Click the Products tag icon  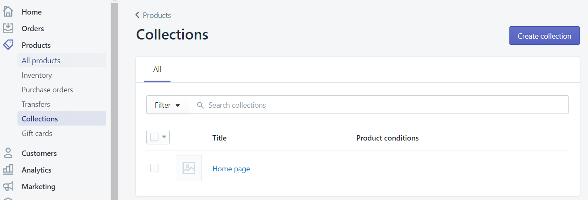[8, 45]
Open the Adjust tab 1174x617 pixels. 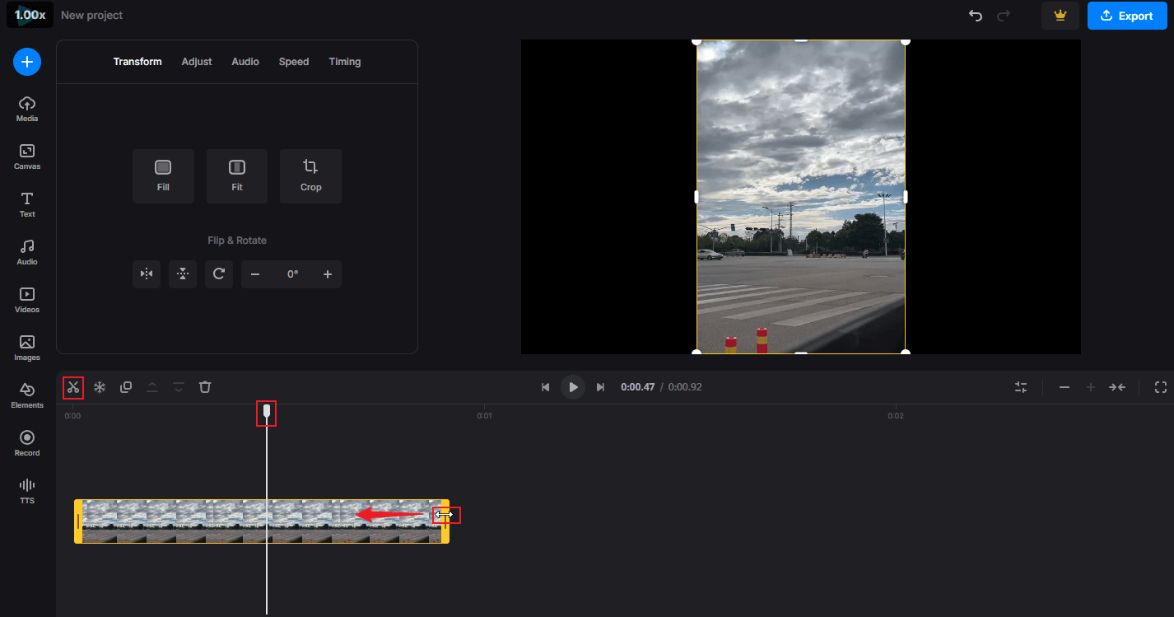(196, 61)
• • • • • • •
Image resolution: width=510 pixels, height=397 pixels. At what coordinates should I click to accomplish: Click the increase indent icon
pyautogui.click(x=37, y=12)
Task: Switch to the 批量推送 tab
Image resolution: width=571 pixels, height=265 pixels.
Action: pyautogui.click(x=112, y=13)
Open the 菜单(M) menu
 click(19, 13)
• • • • • • •
- _To do_: Reproduce the entries verbatim, from the line containing "Image resolution: width=510" through the line containing "click(19, 13)", with both of those lines included.

- _Answer to this exercise_:
Image resolution: width=510 pixels, height=397 pixels. At what coordinates should I click to accomplish: Click the increase indent icon
pyautogui.click(x=37, y=12)
Task: Switch to the 批量推送 tab
Image resolution: width=571 pixels, height=265 pixels.
Action: pyautogui.click(x=112, y=13)
Open the 菜单(M) menu
 click(19, 13)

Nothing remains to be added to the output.